A loss-of-coolant accident of nuclear power plant is simulated using the system analysis code. The analytical condition is based on the international standard problem 26 conducted with the integral effect test facility. The experimental analysis is also performed, and the result of plant analysis is compared with the experiment and the experimental analysis. The discharge coefficient of critical flow model is determined so as to obtain the agreement of reactor pressure between the experiment and the experimental analysis, and is used for the plant analysis. The thermal-hydraulic phenomena in the experiment such as core heat up are simulated well by the two analyses, while some problems in the experiment for simulating plant accidents are made clear.
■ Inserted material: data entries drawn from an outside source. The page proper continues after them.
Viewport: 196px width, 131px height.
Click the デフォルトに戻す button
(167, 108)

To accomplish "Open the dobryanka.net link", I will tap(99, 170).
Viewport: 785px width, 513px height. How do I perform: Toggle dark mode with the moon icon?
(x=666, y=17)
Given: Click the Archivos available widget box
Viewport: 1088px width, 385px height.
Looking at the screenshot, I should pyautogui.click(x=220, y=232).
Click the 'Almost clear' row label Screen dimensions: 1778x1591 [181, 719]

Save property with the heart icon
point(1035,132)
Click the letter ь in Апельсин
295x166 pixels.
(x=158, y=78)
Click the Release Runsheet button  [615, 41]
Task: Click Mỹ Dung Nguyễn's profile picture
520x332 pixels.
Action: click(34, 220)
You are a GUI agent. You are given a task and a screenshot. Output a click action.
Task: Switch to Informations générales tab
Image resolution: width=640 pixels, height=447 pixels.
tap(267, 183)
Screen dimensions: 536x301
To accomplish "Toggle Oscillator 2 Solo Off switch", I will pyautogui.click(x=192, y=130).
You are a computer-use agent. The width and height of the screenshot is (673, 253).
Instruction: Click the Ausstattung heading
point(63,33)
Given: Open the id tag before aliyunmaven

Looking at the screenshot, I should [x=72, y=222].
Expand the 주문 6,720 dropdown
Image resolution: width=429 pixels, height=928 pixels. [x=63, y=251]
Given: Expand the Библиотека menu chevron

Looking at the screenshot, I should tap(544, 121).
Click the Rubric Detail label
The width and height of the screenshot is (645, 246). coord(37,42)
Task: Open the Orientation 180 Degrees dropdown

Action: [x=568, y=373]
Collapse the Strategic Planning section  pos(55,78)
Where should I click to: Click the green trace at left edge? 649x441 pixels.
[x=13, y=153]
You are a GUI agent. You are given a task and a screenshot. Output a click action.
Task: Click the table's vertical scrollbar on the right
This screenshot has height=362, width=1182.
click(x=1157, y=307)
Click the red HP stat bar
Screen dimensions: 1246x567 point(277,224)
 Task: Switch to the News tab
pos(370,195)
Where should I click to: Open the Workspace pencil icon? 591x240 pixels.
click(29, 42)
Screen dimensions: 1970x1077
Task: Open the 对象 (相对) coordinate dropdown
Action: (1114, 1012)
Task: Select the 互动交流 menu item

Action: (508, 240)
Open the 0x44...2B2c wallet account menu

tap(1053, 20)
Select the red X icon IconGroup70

Parametric sensitivity analyses of plant accidents are performed as an example of reliable safety evaluation using the validated plant model.

Highlights

  • Loss of coolant accidents (LOCAs) are one of the most significant accidents among the design basis accidents of nuclear reactors, and many research works have been performed so far including experiments and numerical analyses

  • The results of plant system analyses are used as the boundary conditions for the detailed thermal-hydraulic analyses based on the computational fluid dynamics approach [5] and for the transient structural analyses [6]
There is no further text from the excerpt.